I have many separate “sites” to run and they all use the same back end
application(opencart). They also will be under the same domain, in folders.
I don’t want to duplicate the application code in each subdirectory.

It is not clear to me exactly what you have, and what you have working,
and what you have not working.

Could you give some specific examples?

So:

If I request /site1/img/file.png, what file on the filesystem should
nginx send me; or what file on the filesystem should nginx invite a
fastcgi server to process?

/usr/local/nginx/html/site1/img/file.png; or
/usr/local/nginx/html/img/file.png, or something else?

If I request /site2/dir/file.php – same question?

And in each case: if that file does not exist, what should happen? 404
or other failure, or fall back to a specific other file?

f

Francis D. [email protected]

Thanks Francis!

Sorry for not being clear enough.

My code base is at:

/etc/nginx/html/production/

The “site1, site2, etc…” folders do not exists at all. They are only
seen
and used in the public URLs.

The original config I posted in the first post works, I just don’t like
it
because there will be hundreds of “sitesX”. It is using a location block
with rewrite for each site.

so, if I request

domain.com/site1/index.php

The file that is served is

/etc/nginx/html/production/index.php (not
/etc/nginx/html/production/site1/index.php)

Same for ALL sites. PHP processed the /site1/ path and loads the
configuration for that particular site.

So, really nothing is “broken”, it is just going to be extremely ugly
and
possibly slow to process 200+ location blocks.

I’d like to use a location regex that could handle ALL sites in one
location
block if possible.

Or, I was thinking “map” may work but not sure how I could configure it.

Thanks again for the help and let me know if this makes it more clear.

Marty

Posted at Nginx Forum:

Thanks itpp2012

I was actually just experimenting with that approach!
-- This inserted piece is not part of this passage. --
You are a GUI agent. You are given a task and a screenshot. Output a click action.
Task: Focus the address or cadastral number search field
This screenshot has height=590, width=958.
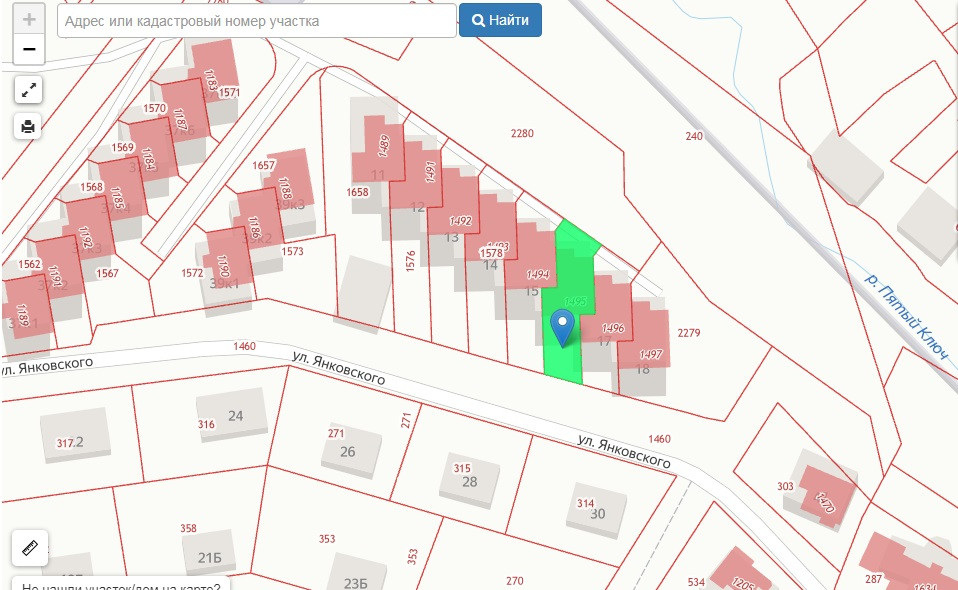257,21
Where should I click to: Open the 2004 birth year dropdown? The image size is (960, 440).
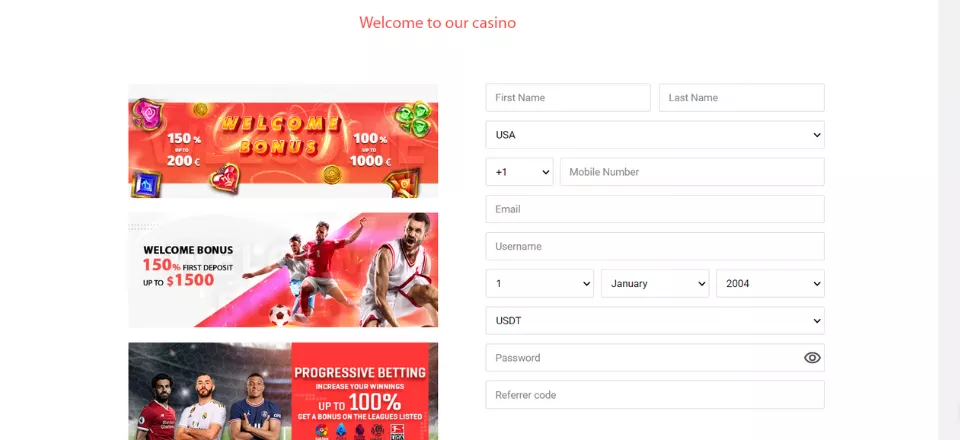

I was beginning to
have a bit of success too! Not quite there yet though.

map $uri $site_folder {
#~^/(?P[a-zA-Z]+)/.* $folder;
~^/(?P[a-z]+)/.* $folder;
}

I saw an example very similar(or same) as what you gave me on a
wordpress
multi site page.

I think my regex is a bit messed up but I will keep on going down this
route. Looks very promising!!!

** I think my pcre is old, as I have to use the ?P syntax.

At one point, I was able to capture the folder name into the variable
but
ONLY if there was no characters after the slash (domain.com/site1/)

Thanks again! (to everyone)

Posted at Nginx Forum:

Okay, I finally got the mapped variable figured out!

map $uri $site_folder {
~^/(?P[a-zA-Z]+)/.* $folder ;
}

Now, I just need to figure out how to use it in the location block???

This is what I am trying:

location ^~ /$site_folder/ {
  #rewrite ^/$site_folder/(.*) /$1;
}

Is it okay to use the named variable in the location like that? It’s not
picking it up…

If I use this:

location ^~ / {
  return 301 $scheme://www.google.com?q=$site_folder;
}

It DOES redirect to google with the proper variable in there.

Posted at Nginx Forum:

Maybe not exactly what your looking for but should give enough to
rewrite
this for what you want with map.

Posted at Nginx Forum:

Enable debugging and check the logs, or add Lua and dump variables to
see
what value is doing what (this is how I debug a flow).

Posted at Nginx Forum:

I will do that.

I guess my main question is:

can I use a variable in the location URI?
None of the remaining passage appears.